### WORK ITEM
Check each line of the records below and collect those holding "with".

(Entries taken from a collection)
____________________

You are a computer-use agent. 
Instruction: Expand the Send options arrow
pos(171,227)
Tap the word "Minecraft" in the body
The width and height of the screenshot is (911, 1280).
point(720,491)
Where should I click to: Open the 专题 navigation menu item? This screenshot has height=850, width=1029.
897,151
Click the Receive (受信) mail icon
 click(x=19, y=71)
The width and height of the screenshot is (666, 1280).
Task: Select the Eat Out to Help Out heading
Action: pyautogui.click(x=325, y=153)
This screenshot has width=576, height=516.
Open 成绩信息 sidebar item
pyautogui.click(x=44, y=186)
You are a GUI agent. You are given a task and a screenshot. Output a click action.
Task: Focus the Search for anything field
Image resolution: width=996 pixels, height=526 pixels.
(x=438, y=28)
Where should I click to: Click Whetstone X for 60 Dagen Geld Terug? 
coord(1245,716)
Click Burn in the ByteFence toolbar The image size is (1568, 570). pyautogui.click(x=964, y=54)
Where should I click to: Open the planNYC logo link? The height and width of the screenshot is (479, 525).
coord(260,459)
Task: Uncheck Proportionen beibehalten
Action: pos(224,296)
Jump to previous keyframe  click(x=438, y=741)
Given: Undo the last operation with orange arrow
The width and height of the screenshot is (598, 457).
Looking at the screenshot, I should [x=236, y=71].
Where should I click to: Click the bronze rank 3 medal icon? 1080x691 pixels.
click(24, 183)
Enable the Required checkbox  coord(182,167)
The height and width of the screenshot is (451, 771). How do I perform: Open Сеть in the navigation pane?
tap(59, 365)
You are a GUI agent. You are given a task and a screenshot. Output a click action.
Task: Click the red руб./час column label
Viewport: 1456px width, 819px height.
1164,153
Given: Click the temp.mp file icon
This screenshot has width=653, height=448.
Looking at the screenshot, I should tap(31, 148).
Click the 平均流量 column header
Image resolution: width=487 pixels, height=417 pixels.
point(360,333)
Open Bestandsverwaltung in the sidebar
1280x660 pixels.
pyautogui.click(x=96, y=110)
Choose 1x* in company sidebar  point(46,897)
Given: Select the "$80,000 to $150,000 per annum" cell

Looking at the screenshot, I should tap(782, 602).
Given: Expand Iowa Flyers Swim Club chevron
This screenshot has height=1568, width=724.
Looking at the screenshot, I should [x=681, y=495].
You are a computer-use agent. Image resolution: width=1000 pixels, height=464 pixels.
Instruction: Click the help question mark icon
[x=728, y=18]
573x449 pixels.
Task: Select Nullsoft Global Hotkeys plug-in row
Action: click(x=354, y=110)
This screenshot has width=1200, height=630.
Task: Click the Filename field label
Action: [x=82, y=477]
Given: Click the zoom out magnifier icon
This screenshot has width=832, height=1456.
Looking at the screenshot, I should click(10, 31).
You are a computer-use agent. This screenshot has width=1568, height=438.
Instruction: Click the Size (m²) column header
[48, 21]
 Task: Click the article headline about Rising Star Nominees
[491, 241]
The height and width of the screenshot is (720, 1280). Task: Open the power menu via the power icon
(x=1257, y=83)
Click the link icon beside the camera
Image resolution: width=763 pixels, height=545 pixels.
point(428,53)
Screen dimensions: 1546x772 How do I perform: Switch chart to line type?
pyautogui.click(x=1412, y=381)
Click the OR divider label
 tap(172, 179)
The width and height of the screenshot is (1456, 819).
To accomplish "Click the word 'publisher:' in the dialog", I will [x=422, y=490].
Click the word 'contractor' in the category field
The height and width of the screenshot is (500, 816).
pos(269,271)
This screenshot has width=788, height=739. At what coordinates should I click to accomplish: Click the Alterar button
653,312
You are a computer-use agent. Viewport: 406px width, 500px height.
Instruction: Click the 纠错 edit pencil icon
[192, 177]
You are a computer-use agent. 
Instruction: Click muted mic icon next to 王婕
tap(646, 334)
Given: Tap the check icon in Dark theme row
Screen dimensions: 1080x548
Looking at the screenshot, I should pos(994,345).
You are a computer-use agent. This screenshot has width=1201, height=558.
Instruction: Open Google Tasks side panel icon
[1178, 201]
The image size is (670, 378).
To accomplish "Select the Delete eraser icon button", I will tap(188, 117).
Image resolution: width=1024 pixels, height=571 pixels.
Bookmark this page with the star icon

____________________

### SOLUTION TO THIS PROBLEM
Given: Undo the last operation with orange arrow
Bookmark this page with the star icon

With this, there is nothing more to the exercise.